If all nodes would be rational and would modify their tip selection accordingly, we would not be able to make any progress in the voting as no new messages would arrive that would approve the conflicts and drive the system to a conclusion.
The reason why honest messages containing valid payloads can not be approved if they are referencing the wrong part of the DAG is because approval always addresses the whole past cone of a message and a message approving two double spends is considered to be invalid.
To solve this problem we introduce different types of parent references that mean different things:
Strong parent: Inherits the branch of the payload of the referenced message and all branches from its past cone.
Weak parent: Inherits the branch of the payload of the referenced message and nothing else.
Like parent: Inherits the branch of the payload of the referenced message and all branches from its past cone (and if there are conflicting branches in the other parent, then the ones specified in this parent will prevail).

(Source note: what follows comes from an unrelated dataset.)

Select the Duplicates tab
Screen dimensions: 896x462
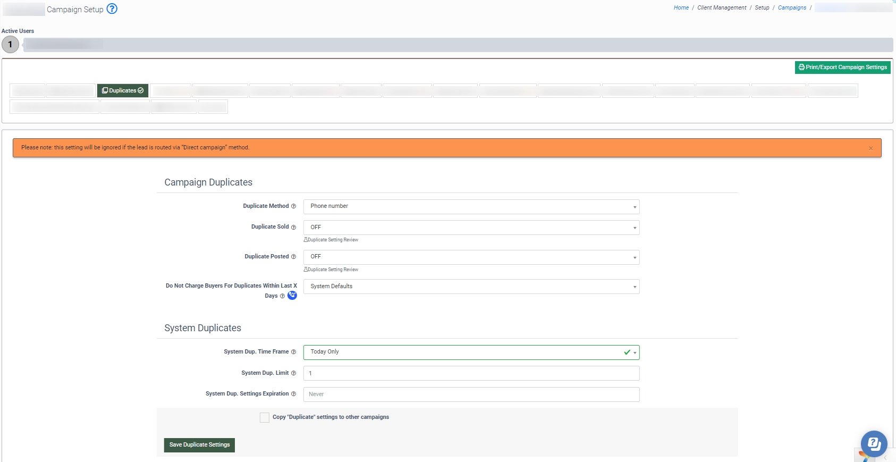pos(123,90)
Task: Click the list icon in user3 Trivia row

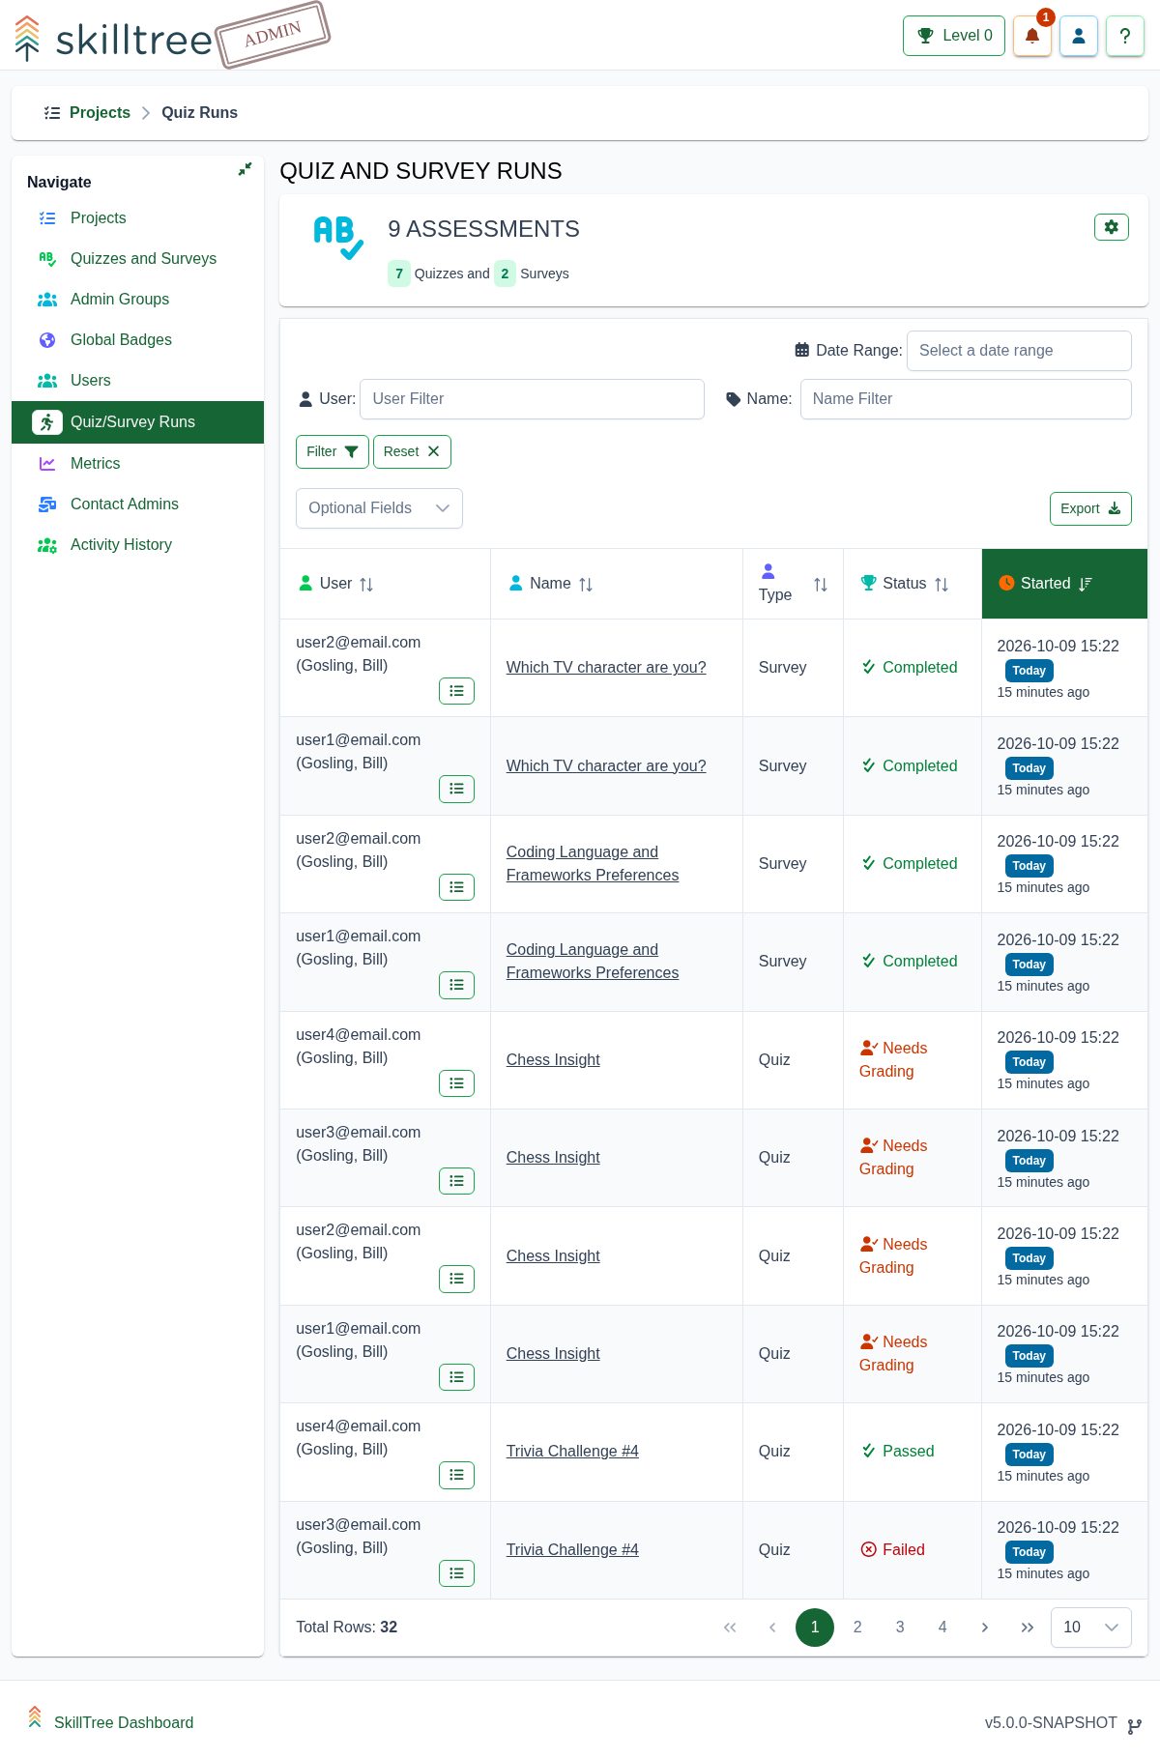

These new reference types now allow nodes to reference other honest messages independently of their location in the DAG.
We have provided the high level specification for a new base layer voting protocol that is purely based on Satoshis Nakamotos ideas and that allows nodes to process transactions completely asynchronously and in real time.
The resulting protocol is not just conceptually very simple, but also has some other desirable properties:
- The protocol is scalable (supports an arbitrary amount of nodes and validators).
- The protocol is robust (it continues to function even if validators suddenly disappear — the only thing we need in order to make decisions is a relative perception of weight).
- The protocol is fast (confirmation times are near real time).
- The protocol is secure (resilient against byzantine attackers).
- The protocol provides crash fault tolerance (nodes that are malfunctioning have a way to catch up)
- The protocol provides immutability (since messages are linked together through hashes, past decisions can not be changed if we assume that the nodes can agree on the correct set of tips).
- The protocol is efficient (it has no unnecessary overhead anywhere in the protocol — it doesn’t even send votes).
- The protocol is maximally censorship resistant (no entity controls write access to the ledger — not even a miner).
- The protocol is flexible (compatible with any kind of sybil protection — e.g. PoW, PoS, dPoS, VDFs, permissioned committees and so on).
While the concepts are very simple from a conceptual point of view, it is still a huge engineering challenge as you have many interdependent layers and levels that have to all work hand in hand.
We had to invent several new data structures and index types that allow us to efficiently manage all of this and run in more-or-less O(1) and we are still optimizing parts of the code base.
I believe that it is reasonable to assume, that the concepts introduced here form the simplest and most efficient voting protocol you could possibly ever build. It is very unlikely that we will ever get better than just adding two hashes to each transaction (I would really be surprised if you could do it with a single one).
But the most efficient voting mechanism is not the most efficient consensus mechanism, yet and we will continue to improve and extend our protocol in the upcoming parts of this series.
We have designed a protocol that allows nodes to directly write to a distributed ledger, without any middle men and simply by sharing transactions with their neighbors.
Each transaction carries a small sticker of a few bytes and nodes can reach consensus simply by looking at the stickers and without having to exchange additional messages.
The protocol is equally robust and secure as Satoshis blockchain and will continue to function even if a very large amount of nodes are taken offline.